→ Task objective: Exactly the lines below, starting with the one containing "The image size is (1146, 1064)." and going on through the one containing "Click the pin icon in top bar", must be reproduced, both ends included, and no pictures with them.
◆ ◆ ◆ ◆ ◆
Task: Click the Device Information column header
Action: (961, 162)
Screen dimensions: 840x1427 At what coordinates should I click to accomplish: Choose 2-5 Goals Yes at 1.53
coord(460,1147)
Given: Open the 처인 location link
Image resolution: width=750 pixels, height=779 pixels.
◆ ◆ ◆ ◆ ◆
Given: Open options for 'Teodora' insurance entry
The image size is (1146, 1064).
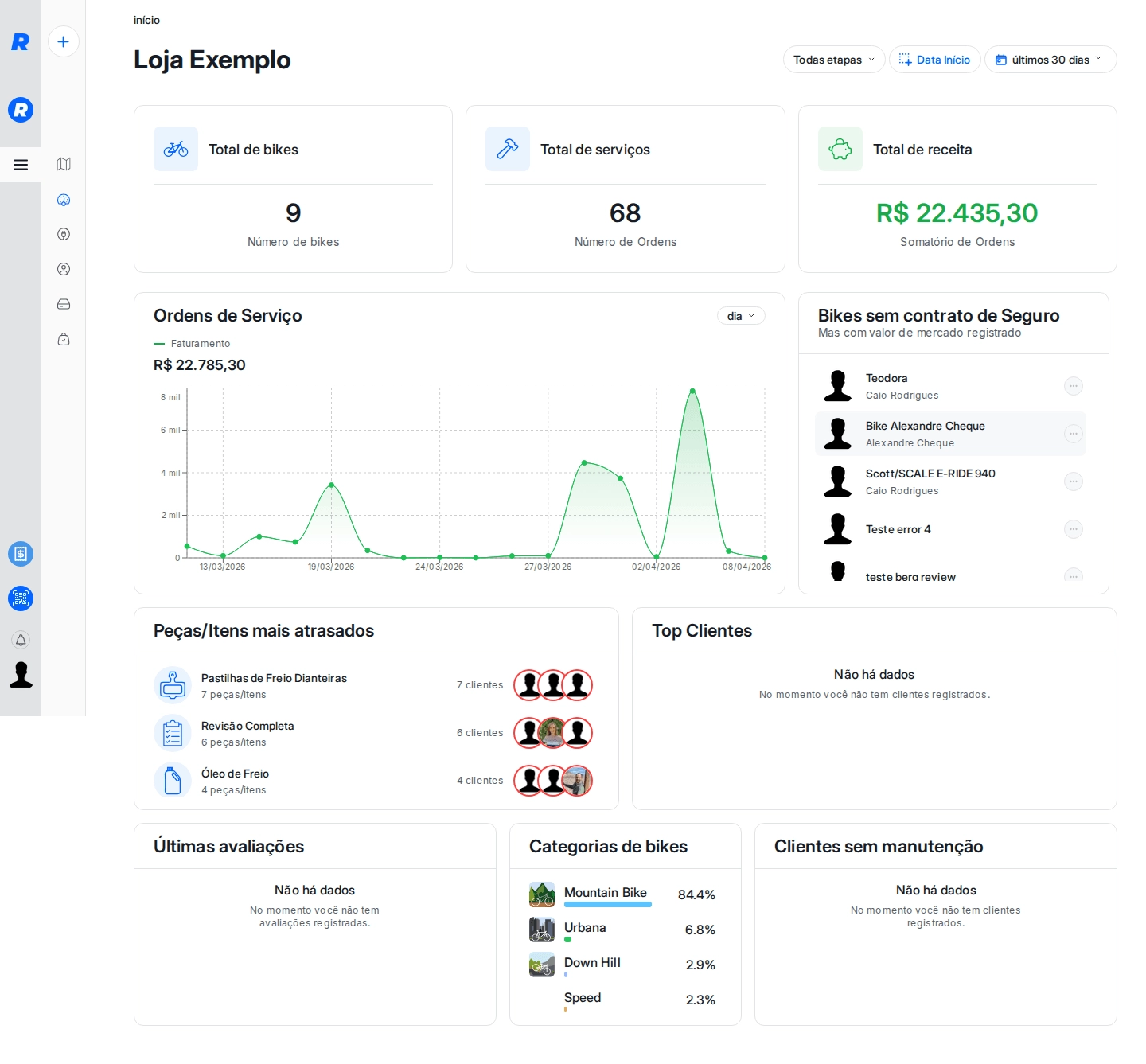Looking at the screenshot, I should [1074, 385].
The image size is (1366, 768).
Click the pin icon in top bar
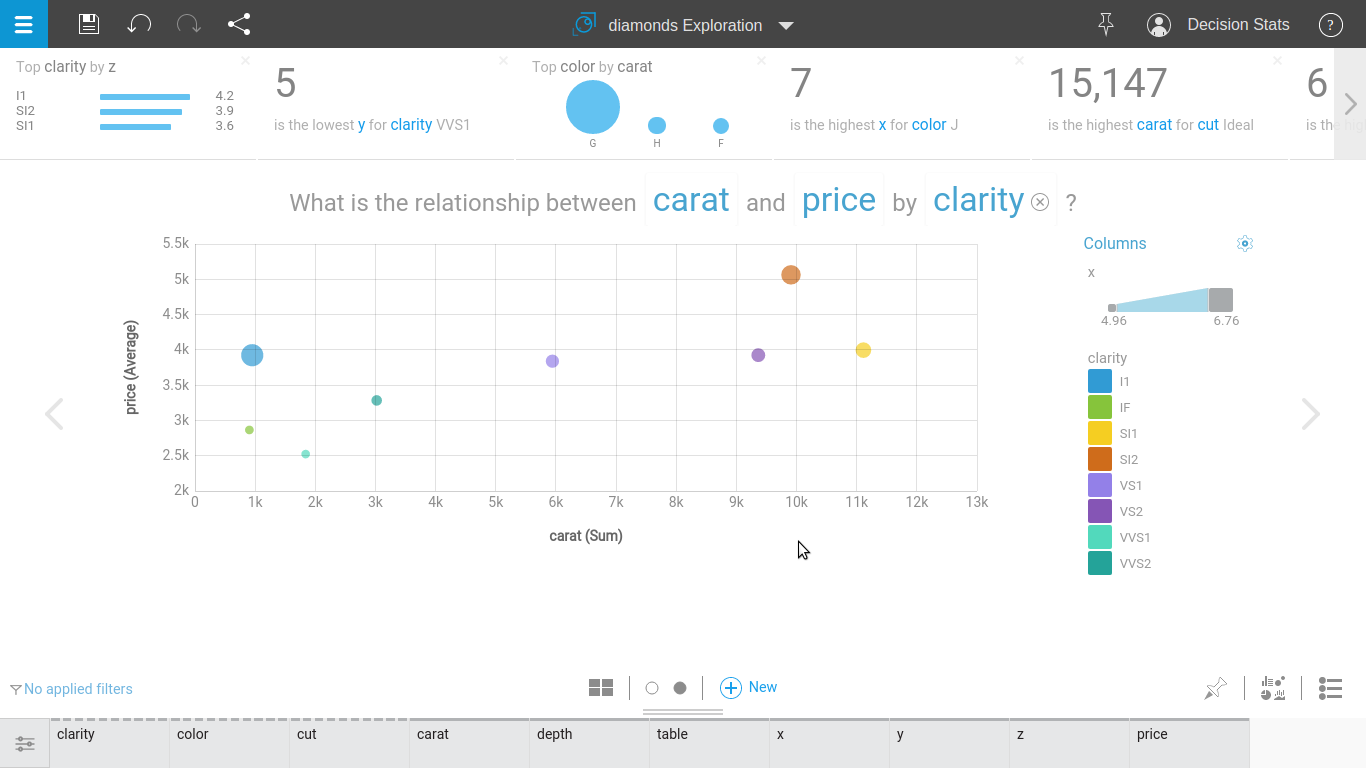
◆ ◆ ◆ ◆ ◆
→ The completed task:
The image size is (1146, 1064).
Looking at the screenshot, I should [1074, 385].
The image size is (1366, 768).
Click the pin icon in top bar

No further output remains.